DATA FOR ANALYSIS START

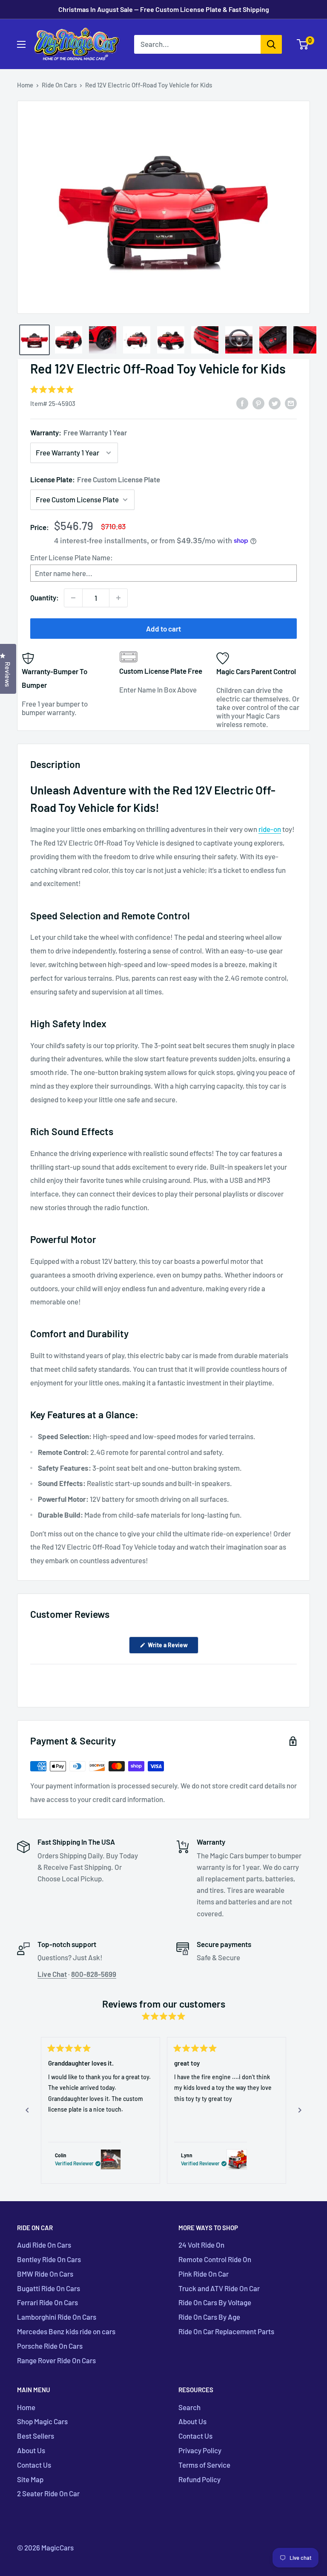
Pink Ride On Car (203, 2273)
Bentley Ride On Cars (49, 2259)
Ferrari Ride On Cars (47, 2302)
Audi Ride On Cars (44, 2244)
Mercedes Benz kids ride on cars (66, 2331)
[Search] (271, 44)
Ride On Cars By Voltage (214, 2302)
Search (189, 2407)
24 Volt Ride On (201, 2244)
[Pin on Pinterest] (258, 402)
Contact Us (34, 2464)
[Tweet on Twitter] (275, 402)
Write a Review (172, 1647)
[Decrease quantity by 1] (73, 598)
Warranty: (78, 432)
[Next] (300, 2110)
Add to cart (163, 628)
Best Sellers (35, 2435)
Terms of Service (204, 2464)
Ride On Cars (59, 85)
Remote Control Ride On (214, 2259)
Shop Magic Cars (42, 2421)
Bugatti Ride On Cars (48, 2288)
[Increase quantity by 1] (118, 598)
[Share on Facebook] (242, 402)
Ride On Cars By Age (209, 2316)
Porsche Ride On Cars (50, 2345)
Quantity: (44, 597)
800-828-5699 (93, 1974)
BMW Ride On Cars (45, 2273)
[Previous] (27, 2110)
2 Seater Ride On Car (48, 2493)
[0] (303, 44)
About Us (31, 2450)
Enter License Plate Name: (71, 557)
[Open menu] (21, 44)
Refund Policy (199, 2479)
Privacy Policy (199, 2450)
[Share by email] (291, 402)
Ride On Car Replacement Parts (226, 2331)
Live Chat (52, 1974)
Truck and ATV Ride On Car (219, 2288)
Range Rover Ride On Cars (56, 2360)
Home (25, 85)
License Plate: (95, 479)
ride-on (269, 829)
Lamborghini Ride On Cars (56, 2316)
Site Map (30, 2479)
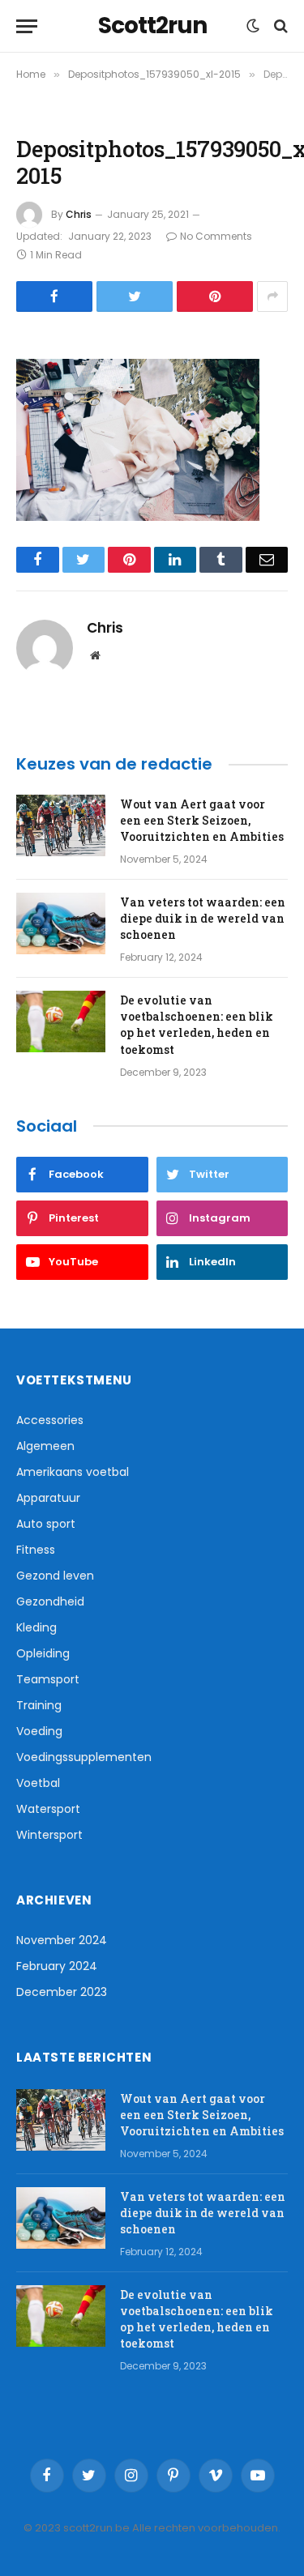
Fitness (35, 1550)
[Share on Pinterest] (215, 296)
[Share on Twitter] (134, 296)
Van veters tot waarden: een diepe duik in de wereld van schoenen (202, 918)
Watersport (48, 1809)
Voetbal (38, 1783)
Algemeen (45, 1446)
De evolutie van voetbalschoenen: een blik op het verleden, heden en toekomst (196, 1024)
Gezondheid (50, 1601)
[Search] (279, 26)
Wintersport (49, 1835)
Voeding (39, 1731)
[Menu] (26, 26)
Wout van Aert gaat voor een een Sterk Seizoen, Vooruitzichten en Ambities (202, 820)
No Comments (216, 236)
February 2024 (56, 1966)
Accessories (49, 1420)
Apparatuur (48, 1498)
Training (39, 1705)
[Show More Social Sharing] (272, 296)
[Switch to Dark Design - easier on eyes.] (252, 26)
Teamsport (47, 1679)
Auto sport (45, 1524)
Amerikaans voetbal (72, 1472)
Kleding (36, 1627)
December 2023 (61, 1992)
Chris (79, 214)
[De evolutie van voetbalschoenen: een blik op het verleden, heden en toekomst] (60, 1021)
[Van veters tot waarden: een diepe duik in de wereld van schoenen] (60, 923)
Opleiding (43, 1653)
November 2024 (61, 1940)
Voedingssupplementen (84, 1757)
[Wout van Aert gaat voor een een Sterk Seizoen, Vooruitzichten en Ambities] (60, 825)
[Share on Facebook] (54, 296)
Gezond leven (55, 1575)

DATA FOR ANALYSIS END

### EXERCISE DIRECTIONS
Scan the data above, find each line with "wereld", and copy it.

### WRITTEN SOLUTION
Van veters tot waarden: een diepe duik in de wereld van schoenen (202, 918)
[Van veters tot waarden: een diepe duik in de wereld van schoenen] (60, 923)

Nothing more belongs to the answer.